On December 17, 2017, a newspaper printed a story titled “Real U.F.O.’s? Pentagon Unit Tried to Know.” No, the headline wasn’t surrounded by text about post-baby bods and B-listers’ secret sorrows. Because it was on the front page of The New York Times.
The article describes a federally funded program that investigated reports of unidentified aerial phenomena (UAPs, the take-me-seriously acronym that includes UFOs). And within the story, the Times embedded videos of two such UAPs.
Although the article was careful not to say that unidentified meant extraterrestrial, the Department of Defense acknowledged the program, and it was easy enough for readers to draw the conclusion that these videos could show alien aircraft. The Times supplemented one of the clips with a first-hand account of a Navy pilot who was sent to investigate “mysterious aircraft” that appeared—poof!—at 80,000 feet, dropped down to 20,000, and then seemed to hover before either leaving radar range or launching straight up. Weird, right?
The discovery, and federal acknowledgement, of a UFO of non-earthly origin would be revelatory—and the Times’ scoop seemed to suggest that such a worldview-shifting scenario is at least not not-true. That the videos came courtesy of the Defense Department made it easier for readers to put faith in their validity.
“The video footage, in this case, is what captures people’s imagination and is part of what made this case more compelling,” says historian Greg Eghigian, a recent NASA and American Historical Association Fellow in Aerospace History.

*Data listing*
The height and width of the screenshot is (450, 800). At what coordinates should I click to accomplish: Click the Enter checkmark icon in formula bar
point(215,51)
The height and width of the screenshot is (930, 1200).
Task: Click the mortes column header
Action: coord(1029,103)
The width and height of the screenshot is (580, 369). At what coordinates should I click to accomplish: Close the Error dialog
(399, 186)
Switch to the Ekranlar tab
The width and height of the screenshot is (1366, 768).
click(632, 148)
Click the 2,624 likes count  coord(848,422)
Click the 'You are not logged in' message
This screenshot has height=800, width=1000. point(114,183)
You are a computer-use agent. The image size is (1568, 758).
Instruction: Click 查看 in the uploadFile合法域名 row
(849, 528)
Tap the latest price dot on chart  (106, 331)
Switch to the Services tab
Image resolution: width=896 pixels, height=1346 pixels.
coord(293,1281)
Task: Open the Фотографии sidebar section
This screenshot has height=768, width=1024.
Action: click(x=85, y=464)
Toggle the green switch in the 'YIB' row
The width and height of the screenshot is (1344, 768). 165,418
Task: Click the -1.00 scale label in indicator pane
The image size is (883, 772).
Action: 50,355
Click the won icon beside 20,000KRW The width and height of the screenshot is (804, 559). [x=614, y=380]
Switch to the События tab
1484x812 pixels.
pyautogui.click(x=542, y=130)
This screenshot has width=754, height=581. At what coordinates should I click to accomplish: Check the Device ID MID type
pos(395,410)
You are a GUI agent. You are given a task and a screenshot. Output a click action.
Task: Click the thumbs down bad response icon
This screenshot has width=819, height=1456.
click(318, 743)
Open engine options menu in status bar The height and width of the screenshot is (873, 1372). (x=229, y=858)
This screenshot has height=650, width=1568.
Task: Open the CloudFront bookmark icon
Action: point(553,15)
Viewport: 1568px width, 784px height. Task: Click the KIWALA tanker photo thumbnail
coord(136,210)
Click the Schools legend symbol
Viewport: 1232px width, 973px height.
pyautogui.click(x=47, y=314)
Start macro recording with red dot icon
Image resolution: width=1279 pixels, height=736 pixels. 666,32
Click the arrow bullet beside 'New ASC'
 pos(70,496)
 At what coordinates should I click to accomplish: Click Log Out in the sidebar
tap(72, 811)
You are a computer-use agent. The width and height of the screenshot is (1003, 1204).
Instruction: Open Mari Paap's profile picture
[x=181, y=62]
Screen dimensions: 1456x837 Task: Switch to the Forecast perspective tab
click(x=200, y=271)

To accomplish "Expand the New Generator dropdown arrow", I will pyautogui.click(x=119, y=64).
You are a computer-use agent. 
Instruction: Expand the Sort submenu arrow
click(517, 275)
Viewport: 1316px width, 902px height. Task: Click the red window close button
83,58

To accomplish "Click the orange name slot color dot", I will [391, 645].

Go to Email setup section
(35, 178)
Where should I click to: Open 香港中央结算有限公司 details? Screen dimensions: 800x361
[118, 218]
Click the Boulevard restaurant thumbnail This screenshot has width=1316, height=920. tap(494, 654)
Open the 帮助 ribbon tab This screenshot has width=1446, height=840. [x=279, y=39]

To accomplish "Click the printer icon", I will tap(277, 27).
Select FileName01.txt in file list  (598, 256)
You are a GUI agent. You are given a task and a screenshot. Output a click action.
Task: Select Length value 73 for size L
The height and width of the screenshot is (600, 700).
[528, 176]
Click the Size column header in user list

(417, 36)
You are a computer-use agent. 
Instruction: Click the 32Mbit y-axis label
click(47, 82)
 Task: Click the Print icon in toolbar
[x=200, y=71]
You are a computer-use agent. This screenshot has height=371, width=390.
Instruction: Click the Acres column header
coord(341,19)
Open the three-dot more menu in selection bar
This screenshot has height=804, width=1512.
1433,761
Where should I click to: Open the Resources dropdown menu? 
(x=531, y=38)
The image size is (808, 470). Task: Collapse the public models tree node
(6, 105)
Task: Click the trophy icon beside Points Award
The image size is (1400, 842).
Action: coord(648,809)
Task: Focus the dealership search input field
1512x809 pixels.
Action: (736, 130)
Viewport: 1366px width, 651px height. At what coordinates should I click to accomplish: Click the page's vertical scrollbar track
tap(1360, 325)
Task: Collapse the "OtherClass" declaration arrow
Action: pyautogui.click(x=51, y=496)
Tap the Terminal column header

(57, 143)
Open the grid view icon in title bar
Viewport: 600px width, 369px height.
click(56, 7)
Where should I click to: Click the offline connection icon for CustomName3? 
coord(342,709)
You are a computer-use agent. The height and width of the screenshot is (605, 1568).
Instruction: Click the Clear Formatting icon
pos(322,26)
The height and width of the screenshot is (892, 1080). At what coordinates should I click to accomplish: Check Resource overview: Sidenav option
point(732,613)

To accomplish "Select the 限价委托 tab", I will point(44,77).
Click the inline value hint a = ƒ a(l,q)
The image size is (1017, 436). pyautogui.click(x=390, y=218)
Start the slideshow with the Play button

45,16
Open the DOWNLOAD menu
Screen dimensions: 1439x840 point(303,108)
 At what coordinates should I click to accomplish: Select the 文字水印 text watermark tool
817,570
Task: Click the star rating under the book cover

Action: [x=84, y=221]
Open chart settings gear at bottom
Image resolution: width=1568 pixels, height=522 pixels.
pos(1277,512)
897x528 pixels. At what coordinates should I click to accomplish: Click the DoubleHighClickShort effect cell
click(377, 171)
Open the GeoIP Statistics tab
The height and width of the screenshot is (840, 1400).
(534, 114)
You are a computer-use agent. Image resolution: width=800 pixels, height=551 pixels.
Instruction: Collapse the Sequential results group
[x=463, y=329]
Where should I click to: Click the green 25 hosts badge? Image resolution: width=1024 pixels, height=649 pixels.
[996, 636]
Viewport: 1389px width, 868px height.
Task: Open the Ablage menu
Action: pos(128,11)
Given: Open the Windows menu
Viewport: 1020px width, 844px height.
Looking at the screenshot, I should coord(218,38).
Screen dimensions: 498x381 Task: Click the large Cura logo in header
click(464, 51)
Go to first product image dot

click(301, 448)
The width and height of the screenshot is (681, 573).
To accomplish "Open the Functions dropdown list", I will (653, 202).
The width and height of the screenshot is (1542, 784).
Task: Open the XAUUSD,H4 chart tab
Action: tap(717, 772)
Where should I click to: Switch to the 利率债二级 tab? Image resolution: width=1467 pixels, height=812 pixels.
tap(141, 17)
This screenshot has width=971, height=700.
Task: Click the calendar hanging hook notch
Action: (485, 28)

*Work to be completed*
Translate this sentence from the text about the Pentagon's UFO program into Spanish: "And within the story, the Times embedded videos of two such UAPs."

*Complete output*
Y dentro del artículo, el Times insertó videos de dos de esos UAP.